Copy the following rows word for word, reproducing every line without changes.

[START RECORDS PROVIDED]

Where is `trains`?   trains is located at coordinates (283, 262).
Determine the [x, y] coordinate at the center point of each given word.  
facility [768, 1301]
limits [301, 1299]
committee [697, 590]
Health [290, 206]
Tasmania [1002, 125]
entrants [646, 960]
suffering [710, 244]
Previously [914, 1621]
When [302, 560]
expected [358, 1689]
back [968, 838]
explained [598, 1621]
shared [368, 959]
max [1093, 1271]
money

[END RECORDS PROVIDED]

RESPONSE |
Where is `trains`?   trains is located at coordinates (283, 262).
Determine the [x, y] coordinate at the center point of each given word.  
facility [768, 1301]
limits [301, 1299]
committee [697, 590]
Health [290, 206]
Tasmania [1002, 125]
entrants [646, 960]
suffering [710, 244]
Previously [914, 1621]
When [302, 560]
expected [358, 1689]
back [968, 838]
explained [598, 1621]
shared [368, 959]
max [1093, 1271]
money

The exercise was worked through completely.